At least he paid child support, though, even when he wasn't under a court order to do so. Some of you low-life scumbags out there don't. Hell, a lot of you don't. Too many. One of my wife's cousins had two sons with a man and moved out to California with him. He came out of the closet, left her and their sons to starve, took off and joined the military. He has not paid one red cent of child support. Ever. With no money and no food her father had to go out there and get them and bring them back to Missouri. What a prick that guy was. What pricks a lot of you poor excuses for fathers are. Do you think that's right? Do you think it's kosher to just leave and not help support your kid even when you can afford to? I mean, I might be able to understand if you didn't have any money at all (get a job, or a better one, numb-nuts) but to those of you who can afford to pay it and don't, you need to go to jail, become somebody's bitch for a few years, and hand over all your savings. You need to pay your fucking child support, sorry if that means you won't be able to afford that new luxury boat you've had your eye on, you douche bag.
□ □ □
> _Brief 1_
List every action the child support passage attributes to the man who had two sons with the wife's cousin, beginning with his coming out of the closet.
> _Brief 2_
According to the child support passage, who went to California and brought the cousin and her sons back to Missouri?

> _Dataset records_
□ □ □
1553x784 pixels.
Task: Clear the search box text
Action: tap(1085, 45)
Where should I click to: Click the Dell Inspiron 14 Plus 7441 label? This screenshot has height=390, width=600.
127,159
□ □ □
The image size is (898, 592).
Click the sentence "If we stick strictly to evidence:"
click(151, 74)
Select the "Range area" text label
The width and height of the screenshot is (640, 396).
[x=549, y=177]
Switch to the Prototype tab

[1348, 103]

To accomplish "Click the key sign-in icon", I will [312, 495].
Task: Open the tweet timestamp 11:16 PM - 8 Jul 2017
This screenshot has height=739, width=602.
□ □ □
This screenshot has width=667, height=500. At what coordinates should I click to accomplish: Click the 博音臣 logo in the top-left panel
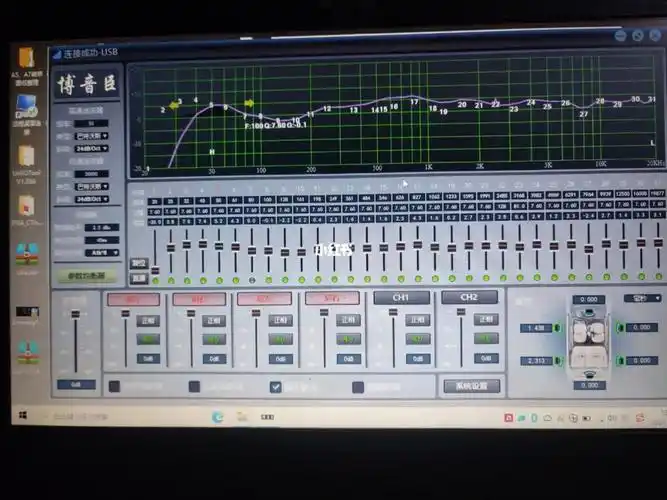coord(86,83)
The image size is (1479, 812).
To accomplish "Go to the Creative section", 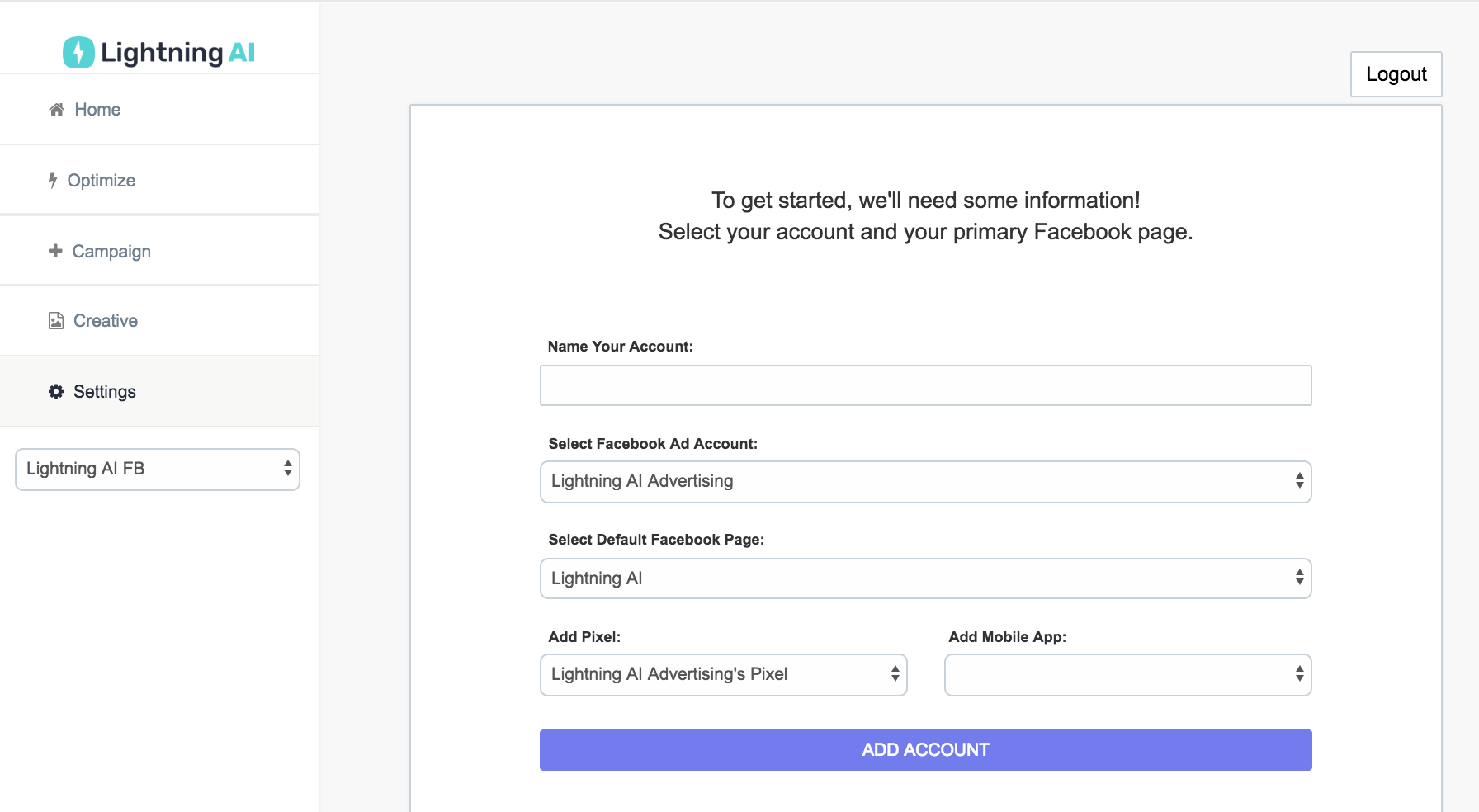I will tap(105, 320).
□ □ □
> _Solution 1_
He came out of the closet, left the cousin and their sons to starve, took off, joined the military, and has never paid any child support.

> _Solution 2_
Her father did.